_Prompt_
After dropping the pictures, give again exactly the lines of the data from its first line through the line with "Task: Open the Column-level Security link", which is included as well.

_Supplied records_
........

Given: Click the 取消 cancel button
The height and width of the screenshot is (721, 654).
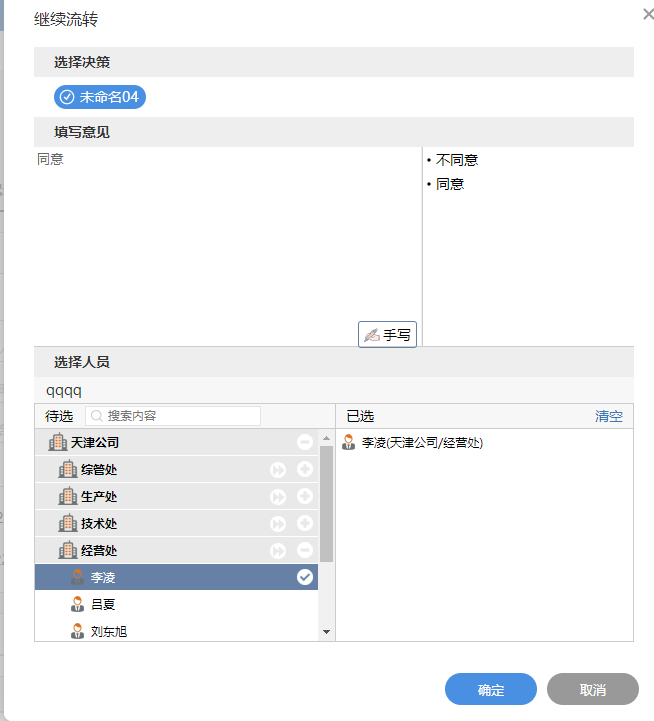Looking at the screenshot, I should (x=592, y=690).
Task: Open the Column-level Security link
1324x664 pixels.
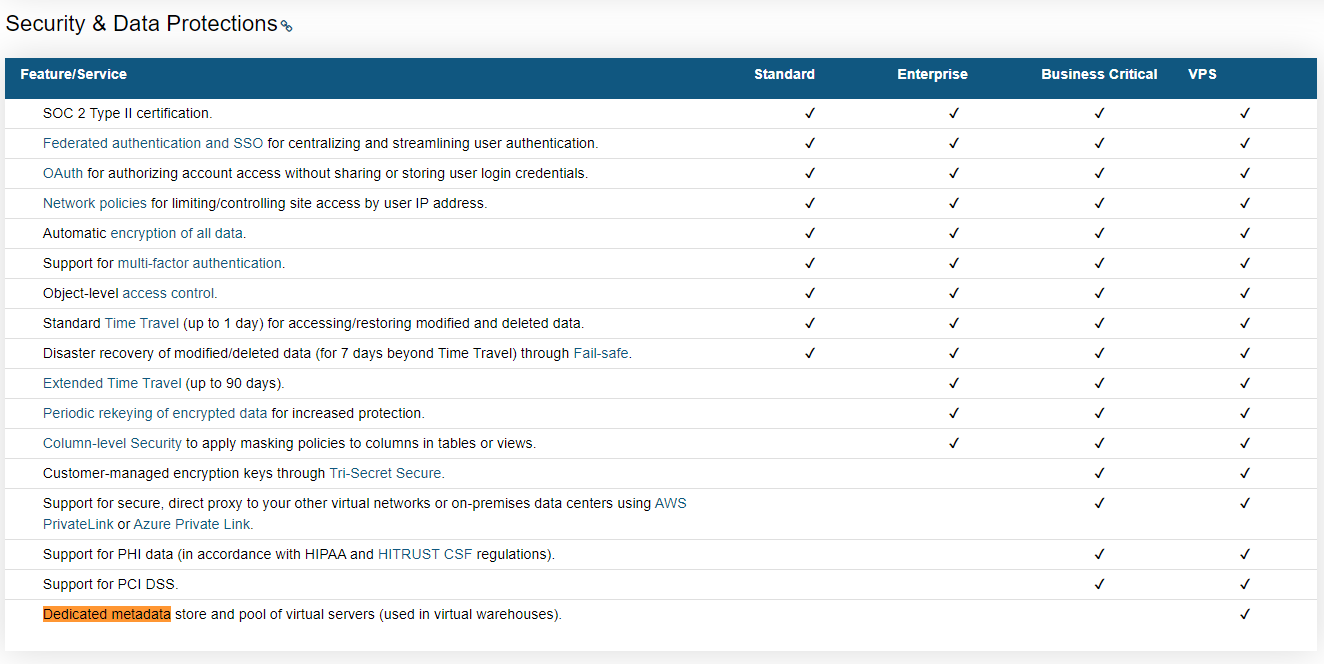Action: (112, 443)
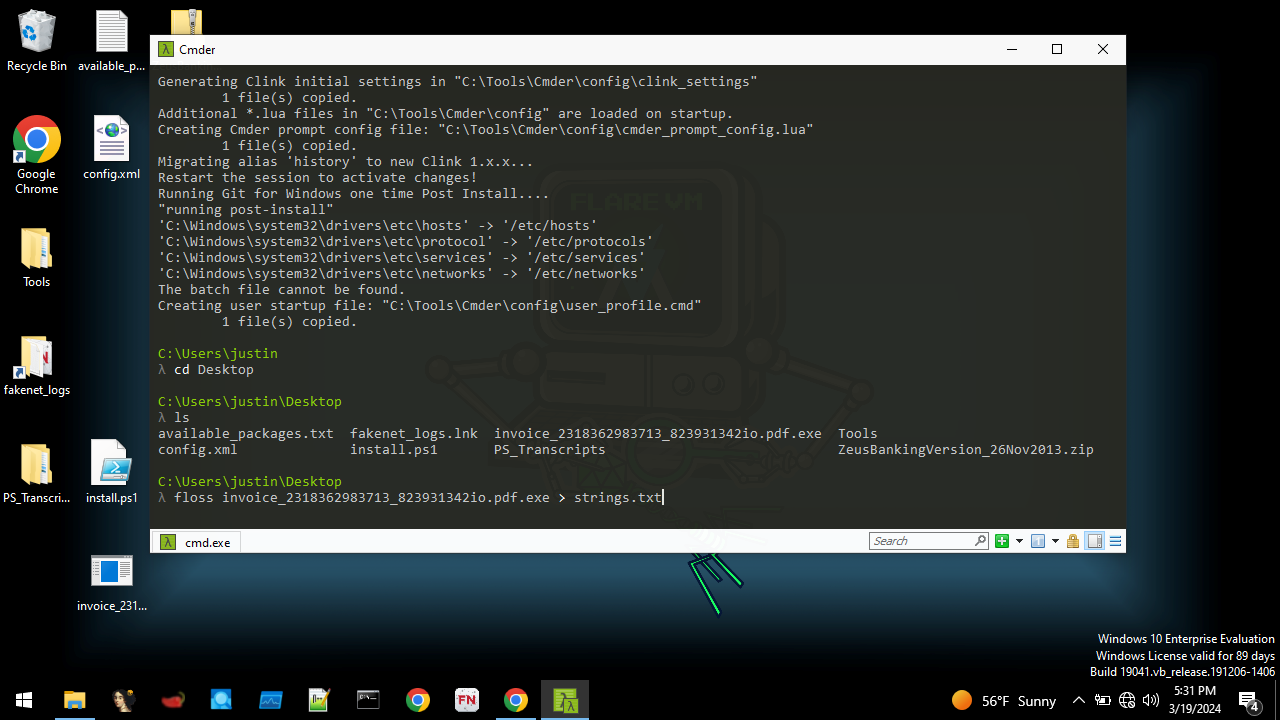Open a new console using the green plus icon
The image size is (1280, 720).
click(1002, 540)
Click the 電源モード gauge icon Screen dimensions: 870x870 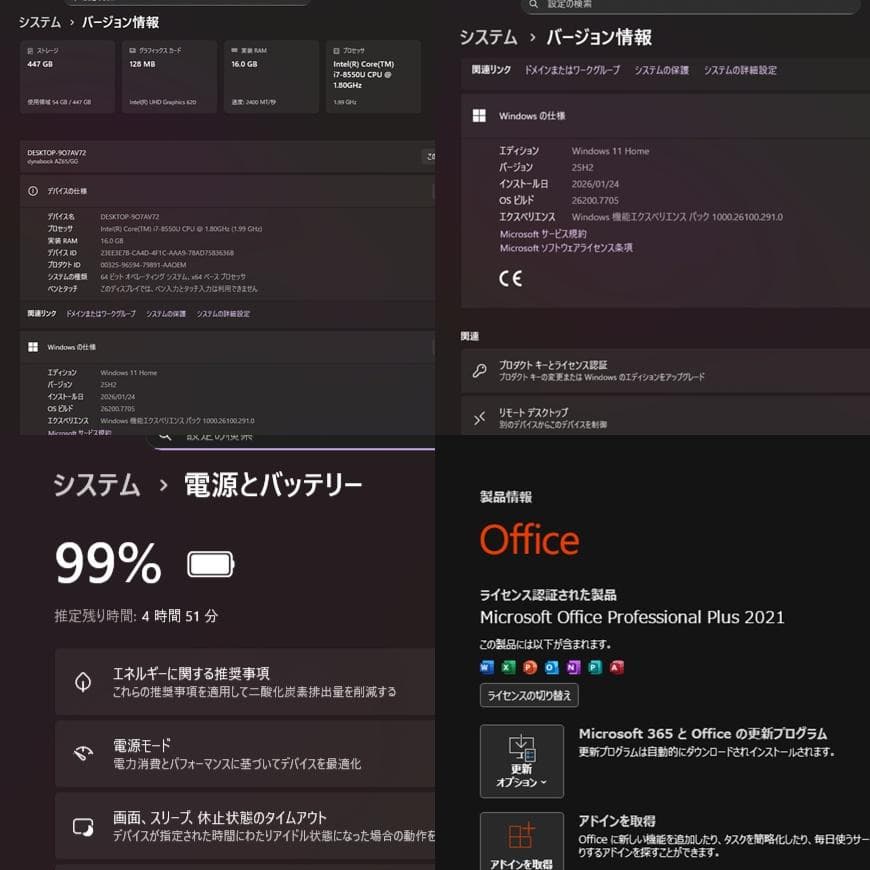pyautogui.click(x=82, y=755)
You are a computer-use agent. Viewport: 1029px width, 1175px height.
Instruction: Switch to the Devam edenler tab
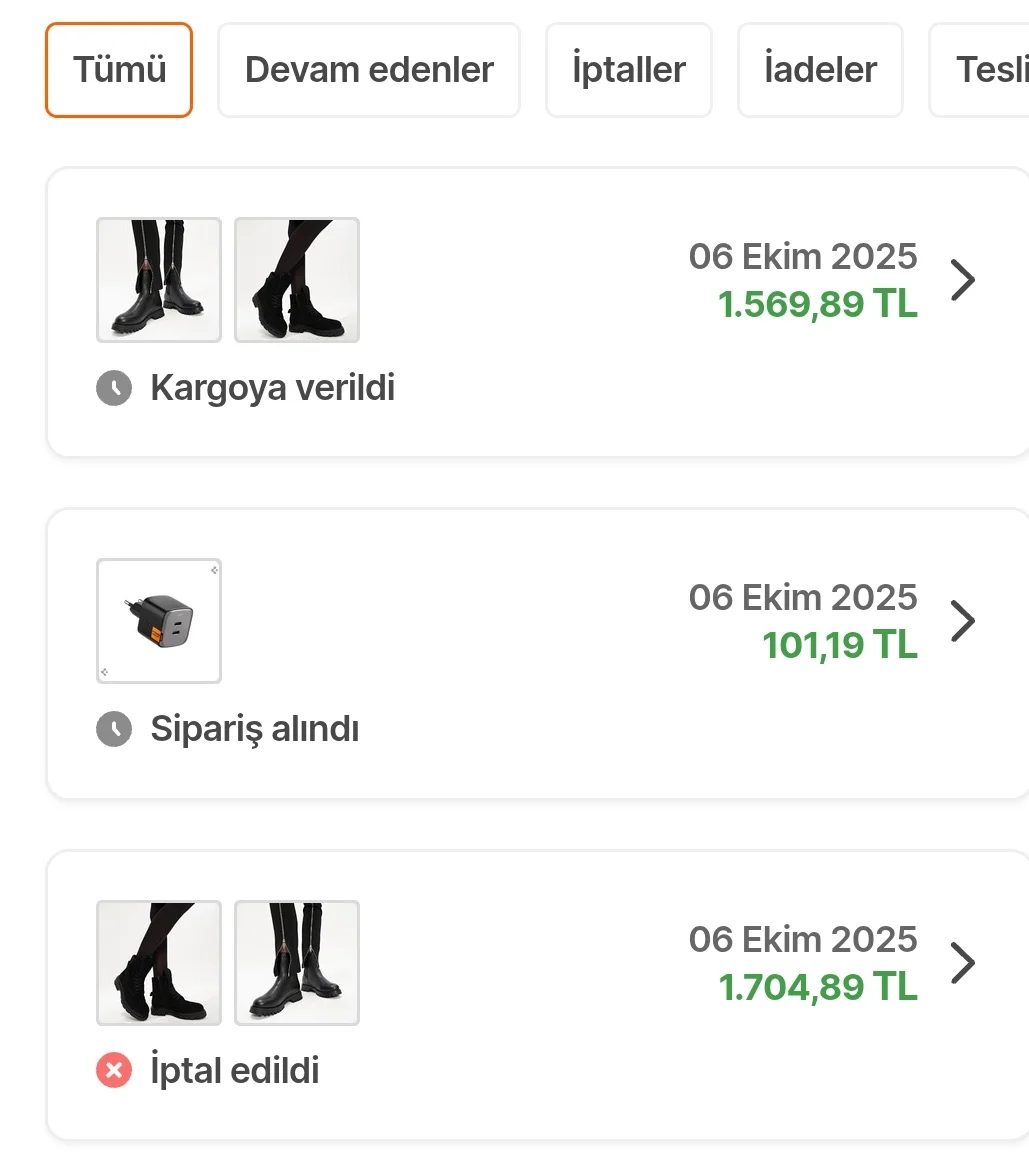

........

_Solution_
Given: Click the 取消 cancel button
The height and width of the screenshot is (721, 654).
Looking at the screenshot, I should (x=592, y=690).
Task: Open the Column-level Security link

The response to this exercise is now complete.